**Work instructions:**
**a.** Retype the section of the supply and demand passage that begins at the words "The model was" and stops after "of audience attention).".
**b.** According to the supply and demand passage, in what year was Principles of Economics published?
**c.** Carry on the supply and demand passage from its final sentence.
[Opening Supplied passage section]
Supply and Demand
Supply and demand is the model that explains how prices are determined in markets. Demand is the relationship between a good’s price and the quantity that buyers are willing to purchase at that price — generally, lower prices mean more demand. Supply is the relationship between price and the quantity that sellers are willing to produce — generally, higher prices mean more supply. The market price is the price at which the quantity demanded equals the quantity supplied: the equilibrium.
The model was formalized by Alfred Marshall in Principles of Economics (1890), though its elements had been developing for a century before that. Marshall’s contribution was the geometric framework — the supply and demand curves crossing at an equilibrium point — that remains the starting point of economic analysis. The model’s power is its generality: it applies, with modifications, to labor markets (wages are the price of labor), financial markets (interest rates are the price of borrowed money), housing markets (rent is the price of occupancy), and digital markets (CPMs are the price of audience attention).
[Closing Supplied passage section]
[Opening Provided data section]
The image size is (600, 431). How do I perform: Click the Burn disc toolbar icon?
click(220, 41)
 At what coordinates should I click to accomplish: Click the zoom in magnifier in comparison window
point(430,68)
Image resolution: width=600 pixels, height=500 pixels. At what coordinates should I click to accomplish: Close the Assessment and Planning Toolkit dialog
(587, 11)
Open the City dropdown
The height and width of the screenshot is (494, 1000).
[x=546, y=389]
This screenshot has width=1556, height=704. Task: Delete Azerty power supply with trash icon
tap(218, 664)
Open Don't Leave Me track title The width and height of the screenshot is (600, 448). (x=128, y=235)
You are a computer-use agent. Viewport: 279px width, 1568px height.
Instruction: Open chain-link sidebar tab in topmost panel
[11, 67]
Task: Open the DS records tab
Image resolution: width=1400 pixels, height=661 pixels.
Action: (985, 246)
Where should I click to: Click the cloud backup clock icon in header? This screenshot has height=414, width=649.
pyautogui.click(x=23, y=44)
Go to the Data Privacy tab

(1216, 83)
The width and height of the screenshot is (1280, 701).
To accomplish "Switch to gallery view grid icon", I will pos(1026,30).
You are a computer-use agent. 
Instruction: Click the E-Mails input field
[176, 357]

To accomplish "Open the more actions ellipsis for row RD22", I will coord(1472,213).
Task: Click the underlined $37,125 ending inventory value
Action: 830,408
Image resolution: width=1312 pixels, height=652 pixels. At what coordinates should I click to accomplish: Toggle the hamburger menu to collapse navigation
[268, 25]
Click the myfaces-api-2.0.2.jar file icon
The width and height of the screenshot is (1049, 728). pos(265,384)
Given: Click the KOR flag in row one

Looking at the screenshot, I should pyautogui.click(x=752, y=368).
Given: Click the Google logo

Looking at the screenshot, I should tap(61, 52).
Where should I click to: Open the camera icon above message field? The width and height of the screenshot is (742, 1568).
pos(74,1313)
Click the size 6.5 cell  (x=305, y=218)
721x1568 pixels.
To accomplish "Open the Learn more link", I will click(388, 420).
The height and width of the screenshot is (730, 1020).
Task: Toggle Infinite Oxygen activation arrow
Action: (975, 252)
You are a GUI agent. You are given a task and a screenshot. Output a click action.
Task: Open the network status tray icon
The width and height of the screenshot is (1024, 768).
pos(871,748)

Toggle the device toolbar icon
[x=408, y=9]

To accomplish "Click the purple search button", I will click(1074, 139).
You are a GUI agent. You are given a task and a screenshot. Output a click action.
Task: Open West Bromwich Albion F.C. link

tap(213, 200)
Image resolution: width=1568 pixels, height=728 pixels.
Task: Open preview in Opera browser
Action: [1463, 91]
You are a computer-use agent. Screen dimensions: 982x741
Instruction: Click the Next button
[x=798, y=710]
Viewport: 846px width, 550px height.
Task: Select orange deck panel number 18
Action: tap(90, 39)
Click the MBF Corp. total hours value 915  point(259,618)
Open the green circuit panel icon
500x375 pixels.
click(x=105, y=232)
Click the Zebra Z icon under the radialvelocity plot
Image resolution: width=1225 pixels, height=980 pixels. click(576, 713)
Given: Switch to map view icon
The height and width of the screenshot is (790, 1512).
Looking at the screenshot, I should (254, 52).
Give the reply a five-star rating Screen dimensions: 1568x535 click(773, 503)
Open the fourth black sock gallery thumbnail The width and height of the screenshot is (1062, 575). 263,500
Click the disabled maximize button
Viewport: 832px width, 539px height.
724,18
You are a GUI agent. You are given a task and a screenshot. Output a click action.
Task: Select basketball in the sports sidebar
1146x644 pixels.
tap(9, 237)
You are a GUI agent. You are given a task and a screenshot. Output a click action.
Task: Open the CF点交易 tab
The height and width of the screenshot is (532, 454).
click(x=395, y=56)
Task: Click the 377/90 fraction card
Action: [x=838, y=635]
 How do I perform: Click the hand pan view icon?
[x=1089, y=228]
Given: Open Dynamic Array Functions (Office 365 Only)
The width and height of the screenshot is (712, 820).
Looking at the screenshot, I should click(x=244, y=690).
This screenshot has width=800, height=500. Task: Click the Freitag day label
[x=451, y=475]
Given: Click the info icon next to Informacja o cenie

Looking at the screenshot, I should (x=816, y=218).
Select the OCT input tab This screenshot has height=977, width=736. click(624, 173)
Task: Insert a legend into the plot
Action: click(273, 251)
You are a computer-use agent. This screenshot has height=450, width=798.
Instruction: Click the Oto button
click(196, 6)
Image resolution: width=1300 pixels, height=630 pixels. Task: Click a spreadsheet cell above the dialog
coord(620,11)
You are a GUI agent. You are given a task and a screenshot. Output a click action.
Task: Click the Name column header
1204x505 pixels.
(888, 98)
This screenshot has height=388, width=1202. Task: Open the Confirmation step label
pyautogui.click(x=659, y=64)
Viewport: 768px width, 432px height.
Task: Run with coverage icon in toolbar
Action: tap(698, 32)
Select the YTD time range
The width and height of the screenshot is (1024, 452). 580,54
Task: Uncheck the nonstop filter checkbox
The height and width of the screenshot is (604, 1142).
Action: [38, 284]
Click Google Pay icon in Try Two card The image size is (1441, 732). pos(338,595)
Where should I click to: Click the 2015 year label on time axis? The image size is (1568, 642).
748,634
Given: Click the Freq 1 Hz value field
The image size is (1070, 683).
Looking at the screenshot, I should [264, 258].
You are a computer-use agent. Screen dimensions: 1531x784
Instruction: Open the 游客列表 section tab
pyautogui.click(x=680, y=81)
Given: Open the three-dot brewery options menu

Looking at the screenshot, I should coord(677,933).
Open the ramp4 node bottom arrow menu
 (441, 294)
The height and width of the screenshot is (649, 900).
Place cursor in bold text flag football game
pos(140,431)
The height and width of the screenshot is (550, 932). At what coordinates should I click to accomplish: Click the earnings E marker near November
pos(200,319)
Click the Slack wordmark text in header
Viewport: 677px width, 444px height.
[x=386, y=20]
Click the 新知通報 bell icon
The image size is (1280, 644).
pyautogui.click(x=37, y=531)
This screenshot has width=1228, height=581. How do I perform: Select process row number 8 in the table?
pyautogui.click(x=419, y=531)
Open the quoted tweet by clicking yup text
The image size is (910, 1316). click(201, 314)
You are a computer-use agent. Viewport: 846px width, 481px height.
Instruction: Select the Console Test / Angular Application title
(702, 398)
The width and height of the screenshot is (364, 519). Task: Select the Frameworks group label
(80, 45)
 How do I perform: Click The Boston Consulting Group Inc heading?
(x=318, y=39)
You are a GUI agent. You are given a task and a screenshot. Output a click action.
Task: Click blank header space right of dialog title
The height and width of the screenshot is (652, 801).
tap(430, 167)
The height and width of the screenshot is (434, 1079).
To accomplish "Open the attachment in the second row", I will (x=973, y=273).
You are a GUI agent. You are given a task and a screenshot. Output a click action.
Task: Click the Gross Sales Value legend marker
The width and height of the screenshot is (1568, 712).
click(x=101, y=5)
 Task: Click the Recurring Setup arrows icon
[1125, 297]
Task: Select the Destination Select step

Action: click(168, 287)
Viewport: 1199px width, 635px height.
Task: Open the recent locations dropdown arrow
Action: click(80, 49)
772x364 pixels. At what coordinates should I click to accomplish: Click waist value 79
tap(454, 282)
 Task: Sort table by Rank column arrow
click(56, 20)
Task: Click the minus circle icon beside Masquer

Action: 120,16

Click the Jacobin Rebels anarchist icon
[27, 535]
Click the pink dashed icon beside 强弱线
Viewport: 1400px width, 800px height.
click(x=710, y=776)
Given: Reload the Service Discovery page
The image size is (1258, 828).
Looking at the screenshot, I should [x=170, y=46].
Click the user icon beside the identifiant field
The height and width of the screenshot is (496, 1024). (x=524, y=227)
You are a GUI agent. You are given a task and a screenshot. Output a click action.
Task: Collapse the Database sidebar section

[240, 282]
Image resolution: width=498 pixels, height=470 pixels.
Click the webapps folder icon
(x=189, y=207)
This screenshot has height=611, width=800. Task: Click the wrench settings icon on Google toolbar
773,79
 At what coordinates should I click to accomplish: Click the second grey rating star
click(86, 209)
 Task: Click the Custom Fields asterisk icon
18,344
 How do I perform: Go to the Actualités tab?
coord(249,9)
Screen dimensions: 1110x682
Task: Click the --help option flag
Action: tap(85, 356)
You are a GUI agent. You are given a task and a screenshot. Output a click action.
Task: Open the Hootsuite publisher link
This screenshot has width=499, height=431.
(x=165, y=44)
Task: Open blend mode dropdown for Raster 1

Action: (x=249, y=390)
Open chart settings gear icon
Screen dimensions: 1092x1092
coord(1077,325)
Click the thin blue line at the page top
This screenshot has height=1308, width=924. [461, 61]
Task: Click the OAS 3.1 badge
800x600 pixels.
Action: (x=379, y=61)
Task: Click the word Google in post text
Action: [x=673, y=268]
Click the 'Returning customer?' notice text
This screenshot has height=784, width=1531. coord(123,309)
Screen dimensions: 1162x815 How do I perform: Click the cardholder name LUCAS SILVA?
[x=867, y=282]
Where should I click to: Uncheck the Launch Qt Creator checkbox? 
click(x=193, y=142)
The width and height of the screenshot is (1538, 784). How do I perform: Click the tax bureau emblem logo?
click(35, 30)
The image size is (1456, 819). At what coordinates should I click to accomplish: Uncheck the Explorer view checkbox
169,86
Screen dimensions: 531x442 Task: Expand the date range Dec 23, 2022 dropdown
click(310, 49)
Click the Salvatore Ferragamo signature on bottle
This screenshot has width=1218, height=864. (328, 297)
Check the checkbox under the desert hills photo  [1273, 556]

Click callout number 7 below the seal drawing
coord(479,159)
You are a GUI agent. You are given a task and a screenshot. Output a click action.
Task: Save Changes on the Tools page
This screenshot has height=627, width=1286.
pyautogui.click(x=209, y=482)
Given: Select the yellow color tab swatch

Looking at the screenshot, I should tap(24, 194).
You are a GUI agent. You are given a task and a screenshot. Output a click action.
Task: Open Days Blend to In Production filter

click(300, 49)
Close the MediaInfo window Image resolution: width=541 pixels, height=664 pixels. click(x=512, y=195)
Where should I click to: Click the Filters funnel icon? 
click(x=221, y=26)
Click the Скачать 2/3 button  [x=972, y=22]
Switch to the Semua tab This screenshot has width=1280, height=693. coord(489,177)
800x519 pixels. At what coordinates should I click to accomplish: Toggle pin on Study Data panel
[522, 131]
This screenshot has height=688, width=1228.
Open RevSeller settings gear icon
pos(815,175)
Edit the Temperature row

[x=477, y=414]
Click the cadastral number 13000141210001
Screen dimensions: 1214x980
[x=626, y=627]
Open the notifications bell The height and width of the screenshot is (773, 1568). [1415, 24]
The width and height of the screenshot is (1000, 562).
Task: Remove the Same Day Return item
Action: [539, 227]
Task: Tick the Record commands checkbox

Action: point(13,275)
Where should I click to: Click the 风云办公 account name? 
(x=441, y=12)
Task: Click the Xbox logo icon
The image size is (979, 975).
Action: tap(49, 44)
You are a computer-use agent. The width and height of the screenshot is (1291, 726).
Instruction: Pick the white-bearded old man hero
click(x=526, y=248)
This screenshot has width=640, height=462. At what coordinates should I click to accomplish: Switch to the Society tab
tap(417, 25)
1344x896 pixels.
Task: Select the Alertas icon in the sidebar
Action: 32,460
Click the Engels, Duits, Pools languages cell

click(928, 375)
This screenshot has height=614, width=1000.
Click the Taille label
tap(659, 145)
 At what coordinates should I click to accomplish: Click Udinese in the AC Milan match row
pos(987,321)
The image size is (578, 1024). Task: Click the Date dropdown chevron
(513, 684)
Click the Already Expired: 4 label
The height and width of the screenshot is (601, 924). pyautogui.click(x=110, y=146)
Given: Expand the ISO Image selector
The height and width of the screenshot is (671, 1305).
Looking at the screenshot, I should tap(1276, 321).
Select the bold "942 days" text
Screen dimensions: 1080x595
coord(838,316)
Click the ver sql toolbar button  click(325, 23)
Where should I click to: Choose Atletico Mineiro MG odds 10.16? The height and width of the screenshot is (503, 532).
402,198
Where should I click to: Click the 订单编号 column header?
[Closing Provided data section]
**Answers for the tasks:**
**a.**
The model was formalized by Alfred Marshall in Principles of Economics (1890), though its elements had been developing for a century before that. Marshall’s contribution was the geometric framework — the supply and demand curves crossing at an equilibrium point — that remains the starting point of economic analysis. The model’s power is its generality: it applies, with modifications, to labor markets (wages are the price of labor), financial markets (interest rates are the price of borrowed money), housing markets (rent is the price of occupancy), and digital markets (CPMs are the price of audience attention).

**b.** 1890

**c.**
A demand shift occurs when something other than price changes buyers’ behavior. If a health study shows that coffee reduces heart disease risk, demand for coffee increases — buyers are willing to pay more at every price level. The demand curve shifts rightward, and the equilibrium price rises. A supply shift occurs when something other than price changes sellers’ costs or capacity. If a drought destroys coffee crops, supply decreases — the supply curve shifts leftward, and the equilibrium price rises again, but for a different reason.
The model has important limitations. It assumes many buyers and sellers with no individual power to set prices (perfect competition), complete information about quality and alternatives, and no transaction costs. These assumptions rarely hold exactly. In markets dominated by a few sellers (two-sided markets like digital advertising, for example), prices are shaped as much by platform power and strategic behavior as by the intersection of supply and demand curves. The model is a starting point for analysis, not a complete description of how any particular market works.